「安全を目指すのは不遜か?」

会見する松浦JAEA理事長

会見する松浦JAEA理事長

 

テーマ:JAEA改革-来し方、そして明日-
会見者:松浦祥次郞日本原子力研究開発機構(JAEA)理事長
2013年8月28日@日本記者クラブ

JAEAは、原子力基本法に基づくわが国唯一の原子力研究開発機関。文科省所管の独立行政法人で、技術者集団だ。2005年に核燃料サイクル開発機構と日本原子力研究所が統合して設立された。高速増殖炉「もんじゅ」や核融合、放射性廃棄物処分などを研究。本部は茨城県東海村。職員数約4000人。

松浦理事長は6月3日に就任。原子力安全委員長を務めた原子力業界の大御所だ。松浦理事長は軽水炉畑を歩んできた自分が理事長を受けたことについて、日本原子力研究所に育てられたことに恩義を感じているとの消極的理由と、原子力の可能性への挑戦という積極的理由を挙げた。

JAEAは現在、「もんじゅ」の施設点検漏れ、J-PARK(サテライト型加速器)放射能漏れ事故などを受け、文科省から改革断行を迫られている組織。8月8日にまとめられた中間取りまとめでは業務の解体・分離を求められた。

原子力開発のリスクは科学技術的なリスクもさることながら、一般市民の理解しにくい社会的リスクのレベルが極めて大きいことに格段の配慮が必要だ。社会的側面に対するJAEA側の努力が全く足りないことが問題の解決を複雑にしている。

松浦理事長は原子力事業の有するリスクに対するJAEAの感覚を鋭く磨き、原子力安全文化の価値を理解した上で、原子力事業を推進する「完全性」を目指す熱意と覚悟を語った。

核燃料サイクル関連事業の実施を日本が国際的に認められていることが重要な国家的資源であることは理解できる。核燃料サイクル事業を完結し、実用化に向けた準備を最小限でも継続することの重要性も分かる。

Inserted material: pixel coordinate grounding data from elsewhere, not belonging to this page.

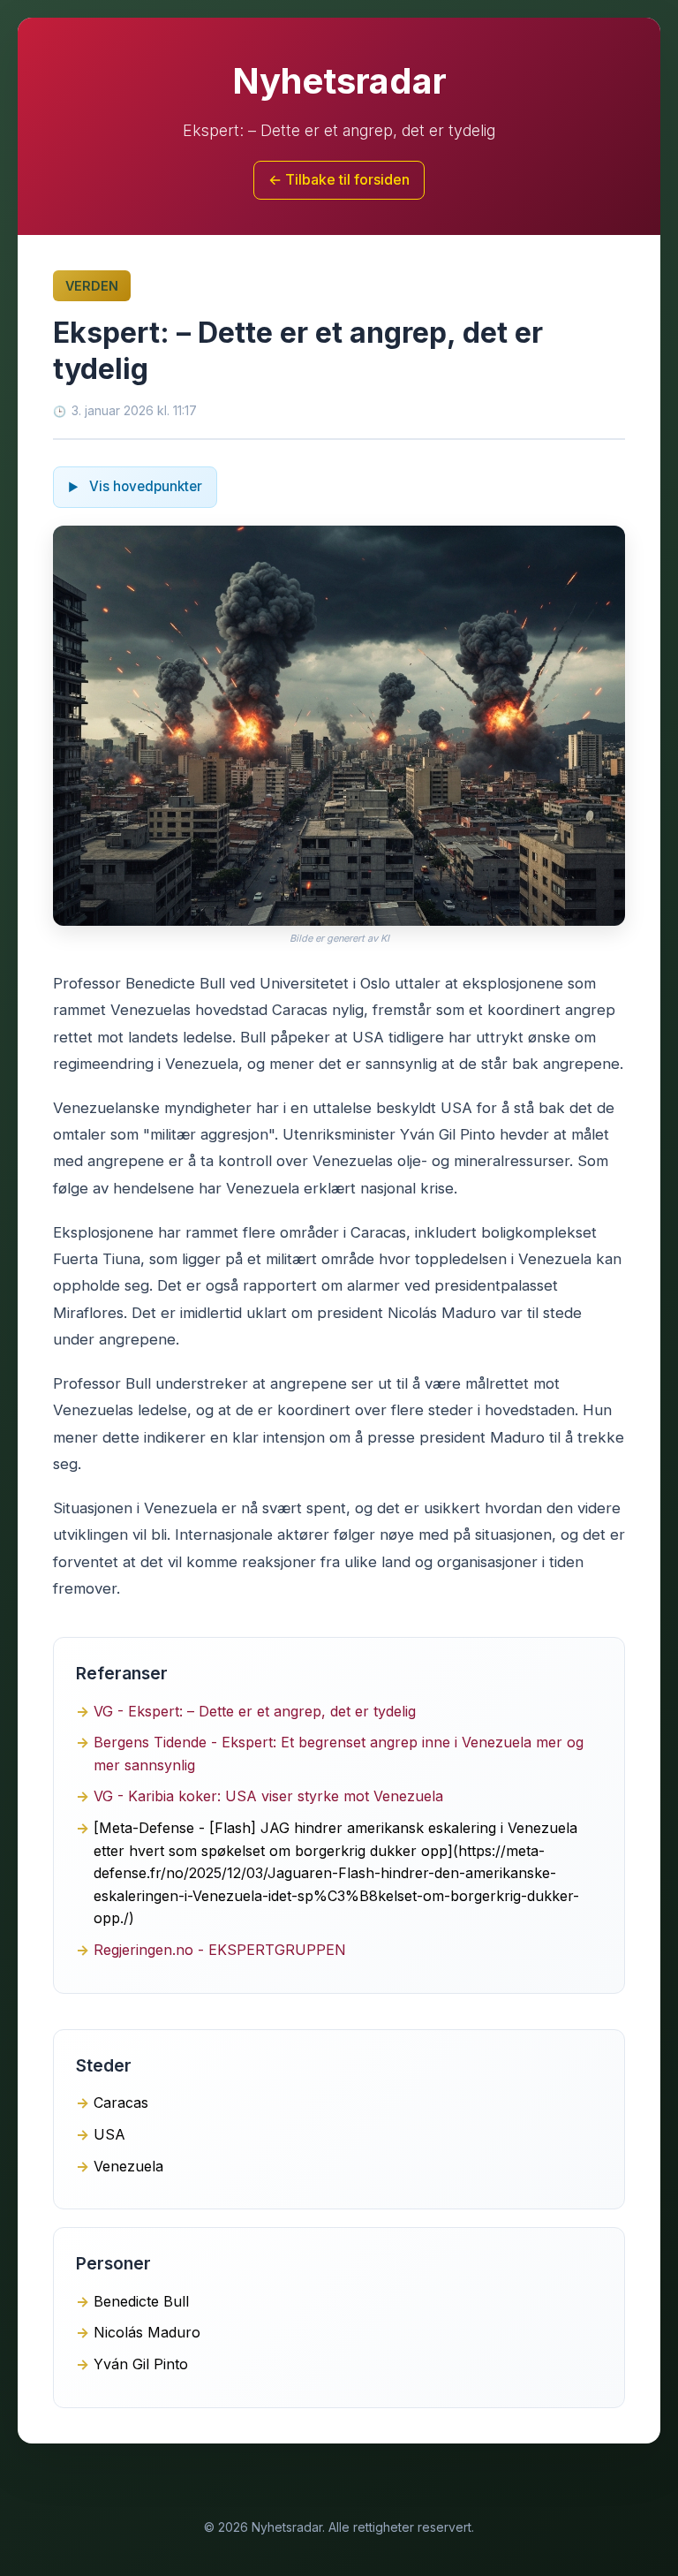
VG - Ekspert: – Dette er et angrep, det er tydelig (255, 1711)
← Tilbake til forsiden (339, 179)
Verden (91, 285)
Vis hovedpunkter (144, 486)
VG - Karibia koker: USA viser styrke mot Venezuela (268, 1796)
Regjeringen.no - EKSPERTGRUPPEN (220, 1950)
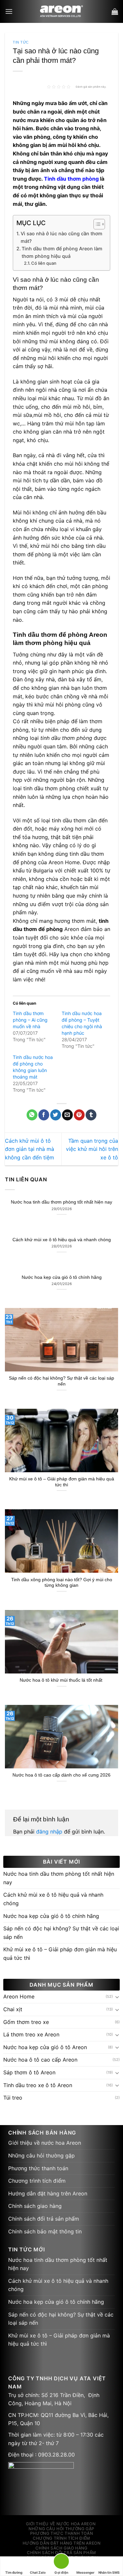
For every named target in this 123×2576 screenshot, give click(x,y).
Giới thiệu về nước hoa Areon (44, 2142)
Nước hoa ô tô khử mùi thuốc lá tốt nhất (62, 1680)
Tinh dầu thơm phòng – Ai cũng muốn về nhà (30, 1020)
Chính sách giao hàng (35, 2206)
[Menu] (9, 11)
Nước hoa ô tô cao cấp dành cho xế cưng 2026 (61, 1775)
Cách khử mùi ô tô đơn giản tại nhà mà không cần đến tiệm (29, 1149)
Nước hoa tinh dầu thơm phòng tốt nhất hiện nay (61, 1202)
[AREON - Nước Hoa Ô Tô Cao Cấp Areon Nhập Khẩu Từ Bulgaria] (61, 11)
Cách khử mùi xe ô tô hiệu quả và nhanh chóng (61, 1239)
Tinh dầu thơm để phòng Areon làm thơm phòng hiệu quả (62, 252)
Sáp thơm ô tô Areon (29, 2072)
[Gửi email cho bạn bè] (67, 1114)
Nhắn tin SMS (109, 2572)
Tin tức (21, 42)
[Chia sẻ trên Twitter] (55, 1114)
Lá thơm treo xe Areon (31, 2034)
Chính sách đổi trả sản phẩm (43, 2218)
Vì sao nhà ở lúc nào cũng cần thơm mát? (61, 237)
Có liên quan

「もんじゅ」計画の中止・放棄が軽水炉利用の継続に大きな影響をもたらす恐れがあることもうなずける。福島原子炉の廃炉・解体、高レベル放射性物質処理にJAEAの果たす役割も必要だ。それに取り組む松浦理事長の熱意と覚悟に嘘はないだろう。

問題は個人の熱意や覚悟のレベルではなく、組織やそれに根付く文化に問題があるのではないか。核燃料サイクルに取り組む管理運営能力やリスク管理能力に根本的な欠陥があるのではないか。そう思わざるを得ない。